Au Moyen-Age, on racontait qu’un maître zen a trois manières d’enseigner à ses disciples. La première, et la plus vulgaire, consiste à expliquer sa connaissance avec des mots ; la seconde, à la montrer au moyen de signes, de gestes ; la troisième, à rester assis en face d’eux en silence. Aucun mot, aucun geste. Présence pure. Ni passé, ni futur, ici et maintenant, et c’est ce que j’essaie de communiquer à mon public aujourd’hui.
Je travaille en ce moment sur un immense projet : the Marina Abramovic Institute of Performing Arts dans l’Hudson Upstate, qui ouvrira en 2014. Pour le réaliser j’ai besoin de quinze millions de dollars, que je suis en train de récolter personnellement. Il ne sera pas uniquement dédié à la performance mais à tout les arts, la musique, le théâtre, la danse. Et surtout, il sera gratuit : en y entrant, les visiteurs signeront un contrat avec moi, basé sur leur parole d’honneur : ils me donneront de leur temps, je leur donnerai de mon expérience. Ils devront me remettre Ipods, montres, téléphones portables, appareils photos, ils enfileront des blouses de laboratoire et feront partie de la performance ; il y aura de quoi manger et ils resteront pendant six heures. J’ai découvert que plus longtemps dure la performance, plus grande est sa capacité de transformation, mais j’ai aussi découvert autre chose : dans l’instant présent, le temps n’existe pas, et puisque la performance est un art basé sur le temps, c’est là l’essentiel. Et puis si tu transformes tout ce que tu fais en question de vie ou de mort, si tu es toi-même acteur de ton travail à cent pour cent, les choses arrivent alors vraiment. A moins de cent pour cent, ce n’est pas du bon art. C’est très difficile, mais c’est le seul moyen. Ça veut dire ne pas se rabaisser à des compromis.

- DONNÉES
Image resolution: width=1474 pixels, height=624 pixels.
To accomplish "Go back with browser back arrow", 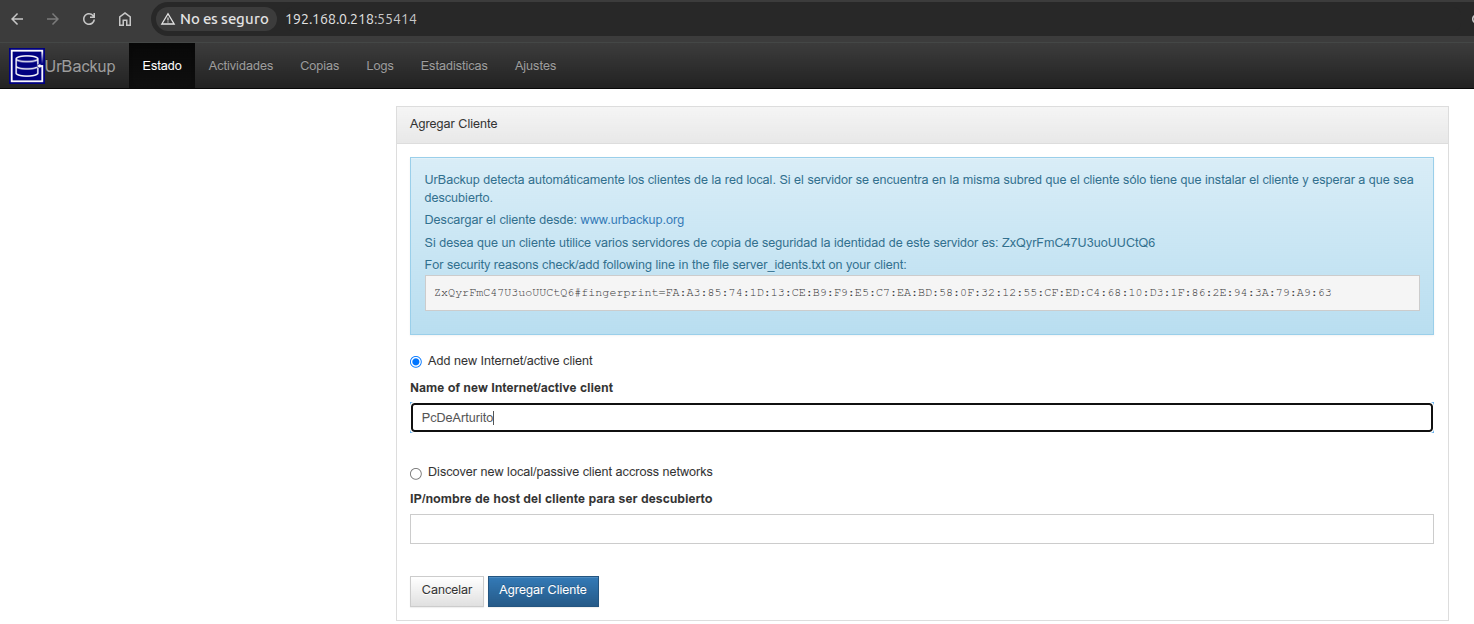I will 17,19.
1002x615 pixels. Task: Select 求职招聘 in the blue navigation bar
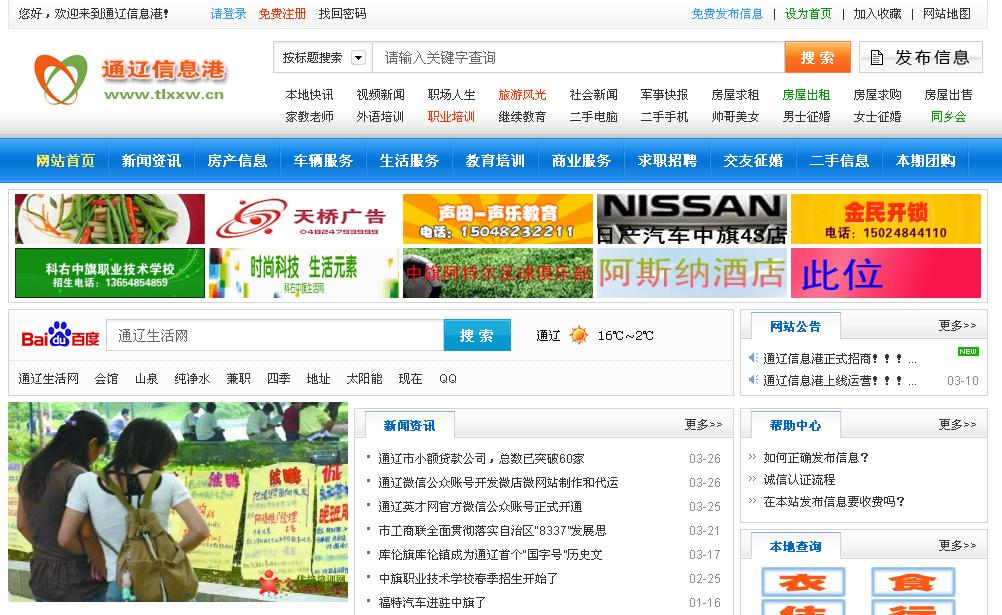pyautogui.click(x=667, y=161)
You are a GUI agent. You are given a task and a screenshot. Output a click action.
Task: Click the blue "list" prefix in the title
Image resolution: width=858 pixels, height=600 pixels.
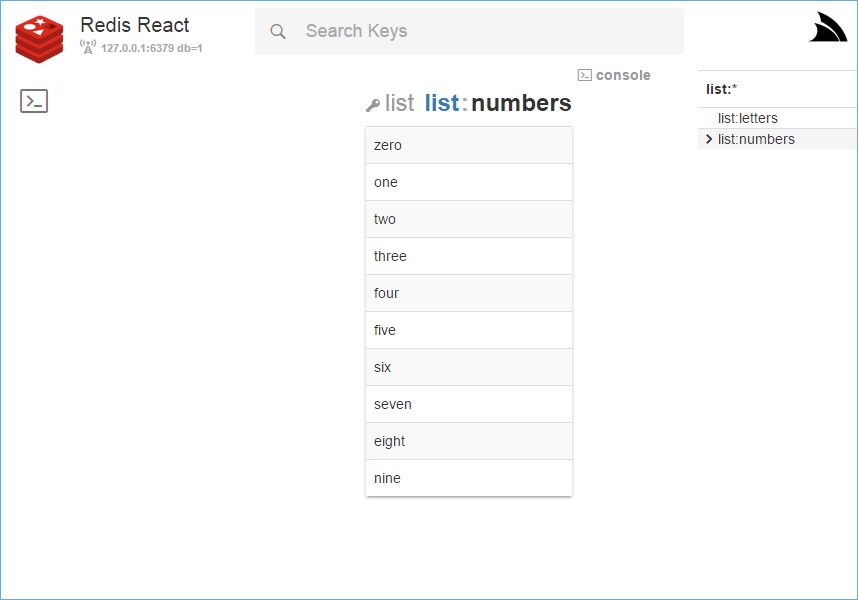442,103
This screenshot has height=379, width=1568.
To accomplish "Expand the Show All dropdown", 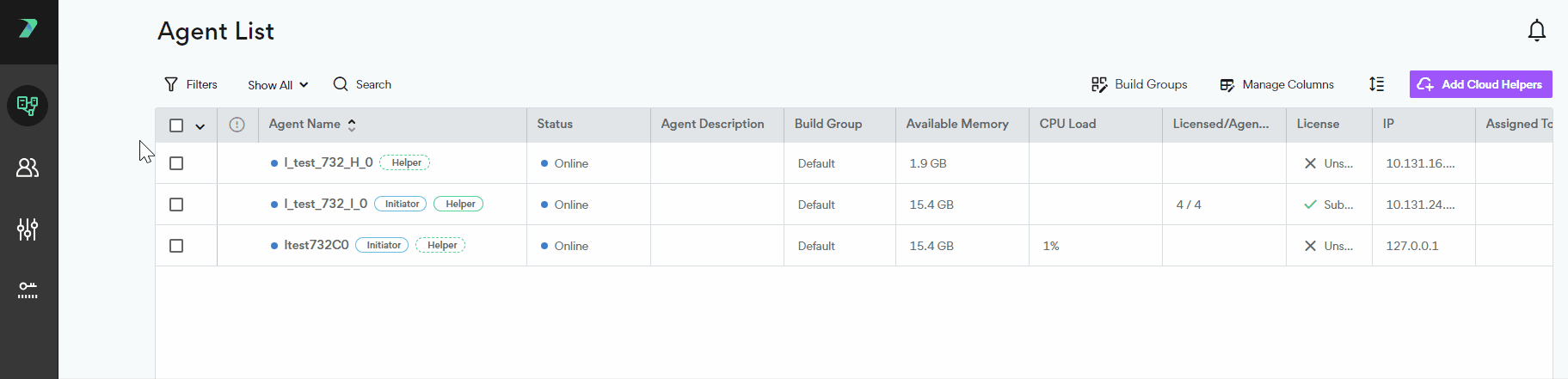I will point(277,85).
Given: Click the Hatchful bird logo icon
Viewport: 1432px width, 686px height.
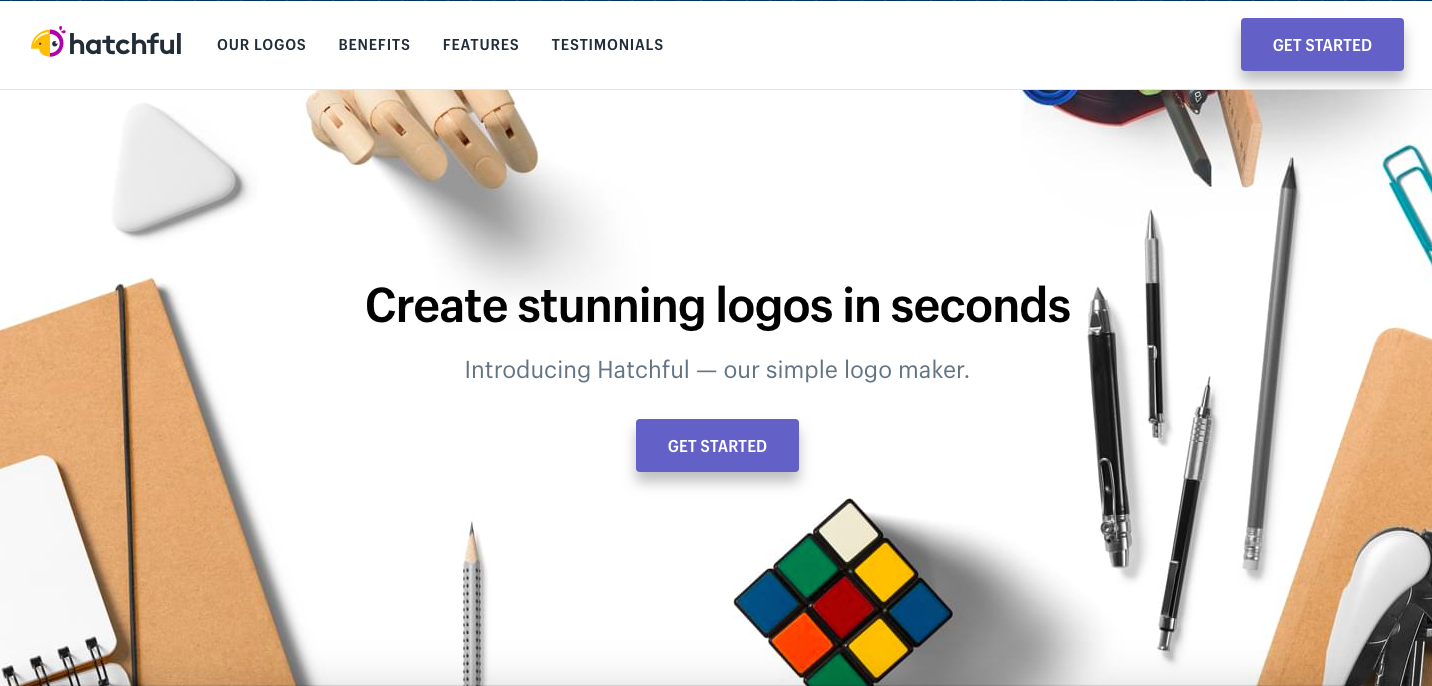Looking at the screenshot, I should click(48, 43).
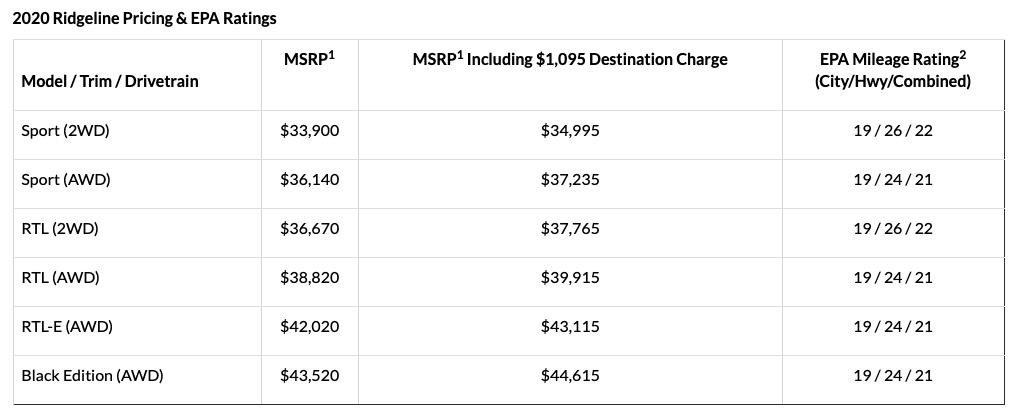Image resolution: width=1018 pixels, height=413 pixels.
Task: Select the RTL (AWD) row label
Action: click(x=60, y=277)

- CONSIGNES
A) Indiquez si chacune des affirmations suivantes concorde avec le texte sur l'art de la performance, en justifiant par les mots exacts du texte : (i) l'institut doit ouvrir en 2014 ; (ii) l'entrée de l'institut sera payante ; (iii) les visiteurs resteront pendant trois heures.
B) Recopiez, s'il vous plaît, tout le passage du texte sur l'art de la performance depuis « Au Moyen-Age, on » jusqu'à « mon public aujourd’hui. ».
La liste n'a aucun rapport avec le texte sur l'art de la performance.

- RÉPONSES
A)
(i) Oui : « qui ouvrira en 2014 ».
(ii) Non : « il sera gratuit ».
(iii) Non : « ils resteront pendant six heures ».

B)
Au Moyen-Age, on racontait qu’un maître zen a trois manières d’enseigner à ses disciples. La première, et la plus vulgaire, consiste à expliquer sa connaissance avec des mots ; la seconde, à la montrer au moyen de signes, de gestes ; la troisième, à rester assis en face d’eux en silence. Aucun mot, aucun geste. Présence pure. Ni passé, ni futur, ici et maintenant, et c’est ce que j’essaie de communiquer à mon public aujourd’hui.